L’année 2026 s’annonce décisive pour les écologistes français, confrontés à des municipales périlleuses et une primaire contestée. À quelques mois de la présidentielle de 2027, les enjeux sont majeurs pour chaque camp politique. La secrétaire nationale d’Europe Écologie Les Verts (EELV), Marine Tondelier, a déjà annoncé sa candidature à la présidence de la République, une initiative qui se veut un « acte d’amour pour la France ».
Cette annonce précoce, faite en octobre dernier, la distingue des autres figures de gauche comme Jean-Luc Mélenchon, Raphaël Glucksmann ou François Hollande, qui entretiennent encore le mystère sur leurs ambitions. Marine Tondelier, fervente défenseure de l’union des gauches, mise sur l’organisation d’une grande primaire, qu’elle espère remporter. Selon un cadre écologiste, sa candidature précoce vise à « donner du crédit à l’hypothèse d’une primaire de la gauche, qui reste encore très incertaine ». Il soutient également que Marine Tondelier est la mieux placée pour emporter cette primaire et devenir la candidate de l’union.

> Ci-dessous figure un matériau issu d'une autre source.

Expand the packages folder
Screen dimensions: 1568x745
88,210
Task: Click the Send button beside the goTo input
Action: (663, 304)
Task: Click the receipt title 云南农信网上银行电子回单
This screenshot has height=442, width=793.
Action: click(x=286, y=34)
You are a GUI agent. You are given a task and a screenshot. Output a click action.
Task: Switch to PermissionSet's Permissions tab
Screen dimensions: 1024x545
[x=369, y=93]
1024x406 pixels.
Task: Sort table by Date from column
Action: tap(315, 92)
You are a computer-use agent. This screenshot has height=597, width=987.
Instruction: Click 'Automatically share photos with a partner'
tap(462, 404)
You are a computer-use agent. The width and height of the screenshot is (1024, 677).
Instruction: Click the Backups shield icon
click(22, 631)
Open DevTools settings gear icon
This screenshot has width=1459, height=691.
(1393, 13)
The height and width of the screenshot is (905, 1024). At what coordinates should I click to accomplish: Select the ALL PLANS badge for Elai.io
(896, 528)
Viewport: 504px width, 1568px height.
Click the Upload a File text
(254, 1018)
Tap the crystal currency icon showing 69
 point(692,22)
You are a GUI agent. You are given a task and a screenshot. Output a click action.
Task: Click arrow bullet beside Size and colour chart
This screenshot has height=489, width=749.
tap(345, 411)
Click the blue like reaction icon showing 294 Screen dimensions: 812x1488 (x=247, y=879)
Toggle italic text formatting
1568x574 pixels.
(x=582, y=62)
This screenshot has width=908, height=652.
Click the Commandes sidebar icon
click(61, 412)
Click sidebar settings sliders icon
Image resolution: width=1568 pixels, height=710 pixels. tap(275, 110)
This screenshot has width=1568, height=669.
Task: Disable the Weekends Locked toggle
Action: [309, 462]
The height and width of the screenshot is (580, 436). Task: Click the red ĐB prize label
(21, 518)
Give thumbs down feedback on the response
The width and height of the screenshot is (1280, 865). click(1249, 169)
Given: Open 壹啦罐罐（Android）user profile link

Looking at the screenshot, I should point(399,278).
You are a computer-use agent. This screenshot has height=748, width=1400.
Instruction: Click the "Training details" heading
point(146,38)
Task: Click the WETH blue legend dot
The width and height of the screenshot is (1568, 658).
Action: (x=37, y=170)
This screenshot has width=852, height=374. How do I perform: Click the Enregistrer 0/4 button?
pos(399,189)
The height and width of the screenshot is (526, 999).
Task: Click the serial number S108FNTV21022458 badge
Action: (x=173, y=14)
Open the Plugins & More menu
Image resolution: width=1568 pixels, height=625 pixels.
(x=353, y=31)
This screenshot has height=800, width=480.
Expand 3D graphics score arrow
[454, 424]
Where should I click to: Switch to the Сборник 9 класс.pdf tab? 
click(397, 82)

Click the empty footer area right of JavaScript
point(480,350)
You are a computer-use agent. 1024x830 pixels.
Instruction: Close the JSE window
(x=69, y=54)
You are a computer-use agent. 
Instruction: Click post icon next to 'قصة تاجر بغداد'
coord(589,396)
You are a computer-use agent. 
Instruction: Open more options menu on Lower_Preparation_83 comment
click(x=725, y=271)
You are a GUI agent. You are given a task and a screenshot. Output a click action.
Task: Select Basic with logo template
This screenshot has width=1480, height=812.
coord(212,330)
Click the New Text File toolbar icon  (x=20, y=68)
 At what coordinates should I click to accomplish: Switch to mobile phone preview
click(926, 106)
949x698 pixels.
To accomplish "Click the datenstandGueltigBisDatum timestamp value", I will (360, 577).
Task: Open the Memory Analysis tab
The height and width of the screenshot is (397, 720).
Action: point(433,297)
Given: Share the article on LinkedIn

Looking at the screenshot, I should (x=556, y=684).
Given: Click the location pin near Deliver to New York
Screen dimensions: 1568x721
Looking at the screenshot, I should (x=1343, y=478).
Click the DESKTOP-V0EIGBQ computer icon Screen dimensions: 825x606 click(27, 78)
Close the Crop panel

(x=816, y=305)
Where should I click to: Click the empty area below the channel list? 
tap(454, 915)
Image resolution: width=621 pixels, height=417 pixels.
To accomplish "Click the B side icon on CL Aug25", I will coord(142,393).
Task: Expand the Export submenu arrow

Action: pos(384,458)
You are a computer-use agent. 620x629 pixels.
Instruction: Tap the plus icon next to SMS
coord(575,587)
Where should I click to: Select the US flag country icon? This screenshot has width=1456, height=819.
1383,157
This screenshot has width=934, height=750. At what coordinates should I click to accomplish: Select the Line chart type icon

Le chemin pour y parvenir est cependant semé d’embûches. Les prochaines élections municipales serviront de scrutin test, révélant les forces et faiblesses de chaque parti. Les batailles d’ambitions internes et les chocs des programmes pourraient fragiliser la cohésion au sein du mouvement écologiste. L’année 2026 est donc une année charnière, un « chamboule-tout » politique où les écologistes devront prouver leur capacité à rassembler et à convaincre, tant au niveau local que national, pour espérer peser significativement dans la course à la présidentielle de 2027.